FROM POLICY TO PRACTICE: PRIMARY CARE PHYSICIAN PERSPECTIVES ON VALUE AND ITS INFLUENCE ON MAKING CLINICAL DECISIONS

Tuesday, October 25, 2011
Grand Ballroom AB (Hyatt Regency Chicago)
Poster Board # 36
(ESP) Applied Health Economics, Services, and Policy Research

Diane Gray, MA, MBBS, MSc, Weil Cornell Medical College, New York, NY

Purpose: Improving value (outcomes/cost) in healthcare is central to the US Patient Protection and Affordable Care Act, and primary care physicians (PCPs) are key to its delivery. This study examined PCPs’ understanding of value, its influence on their clinical practice, and their perceptions of how the healthcare systems in which they work support value-based decision-making.

Method: Twenty-four semi-structured interviews with PCPs as part of three qualitative parallel case studies. The cases were purposely selected to reflect different forms of US healthcare delivery system: a group model integrated delivery system; an independent practice association; and a public safety-net integrated delivery system.

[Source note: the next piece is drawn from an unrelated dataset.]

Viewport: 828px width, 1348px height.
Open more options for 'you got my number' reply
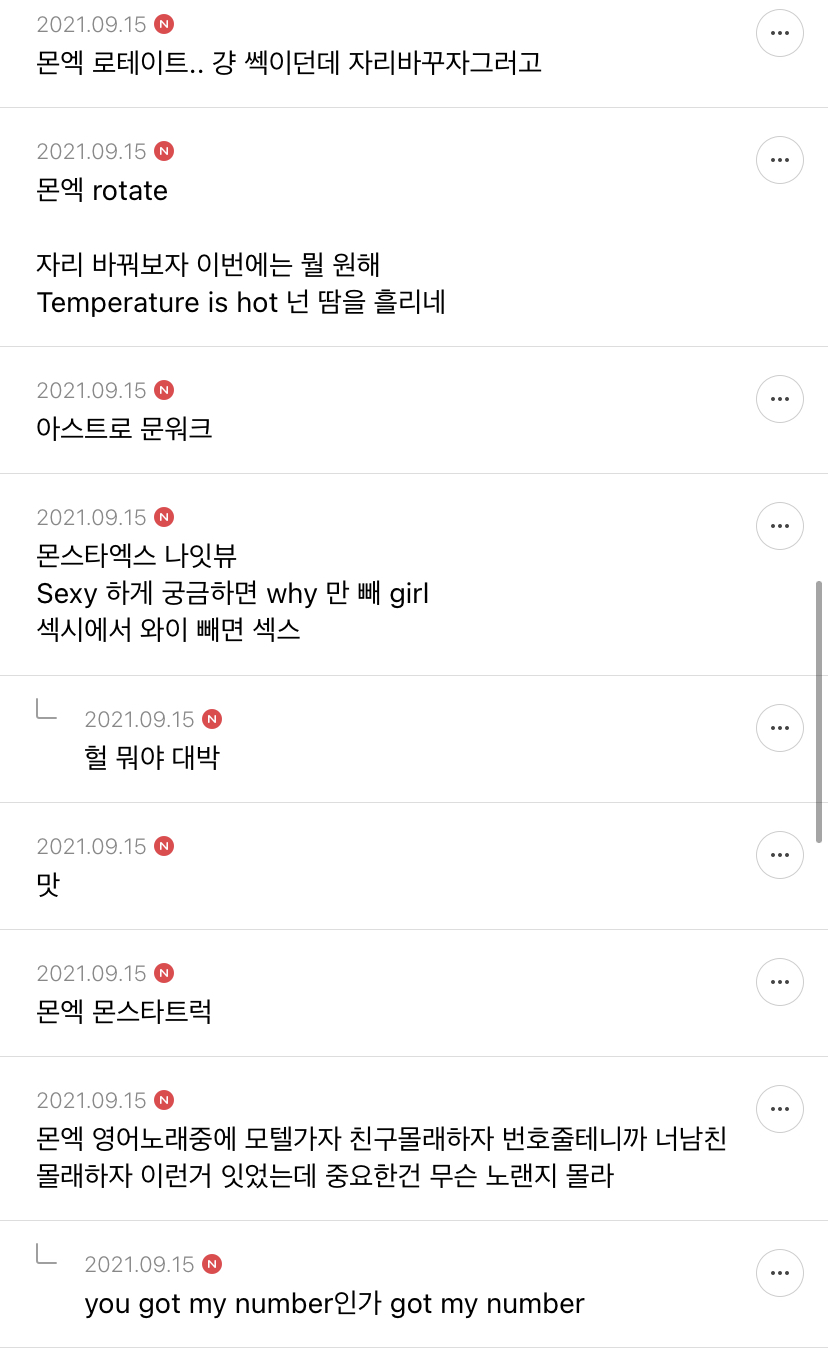tap(780, 1273)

Results: All PCPs recognized value as a priority for their systems and considered their role to be improving outcomes by implementing best practice and preventive care. Half the physicians consciously took cost into account. The concept of value was understood differently by PCPs working in the private systems where few felt cost-constrained. In the public system, value definitions were less likely to refer to cost, and it was more common to feel cost-constrained. In all three cases, patients’ sense of value had a growing and direct impact on clinical decision-making. As a system, the group model was described as “cost-conscious” but providing little direct challenge to PCP practice. For the IPA, focus on value was “subtle” and utilization management hurdles were “frustrating”. In the safety-net system, PCPs felt the system drove value by maximizing patient throughput, in both primary care and specialist care, resulting in long waits for the latter. Quality metrics were routine in all systems; no PCPs received information on the financial impact of their decisions although most would welcome it. More clinical resources (group model and safety-net system), greater patient education (group model and safety-net system), better links with specialists (the IPA), and better electronic medical records (IPA and safety-net system) were seen as potential ways to improve value.

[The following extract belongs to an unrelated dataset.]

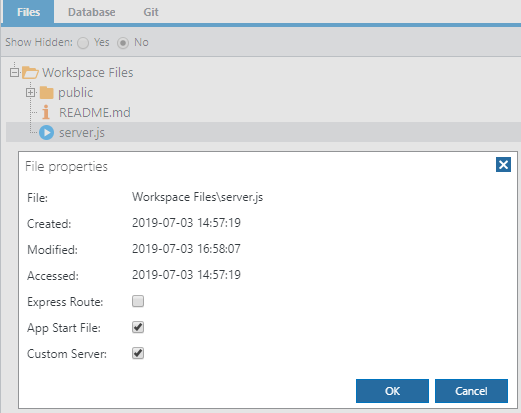Click Cancel in File properties dialog
521x413 pixels.
471,391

Conclusion: PCPs appreciated the concept of value but felt more able to focus on quality than cost in their clinical decision-making, whether in public or private, integrated or independent systems. PCPs’ ability to increase value could be improved through greater use of cost information complemented by continued system-wide focus on value. This could improve overall value without decreasing physicians’ sense of autonomy.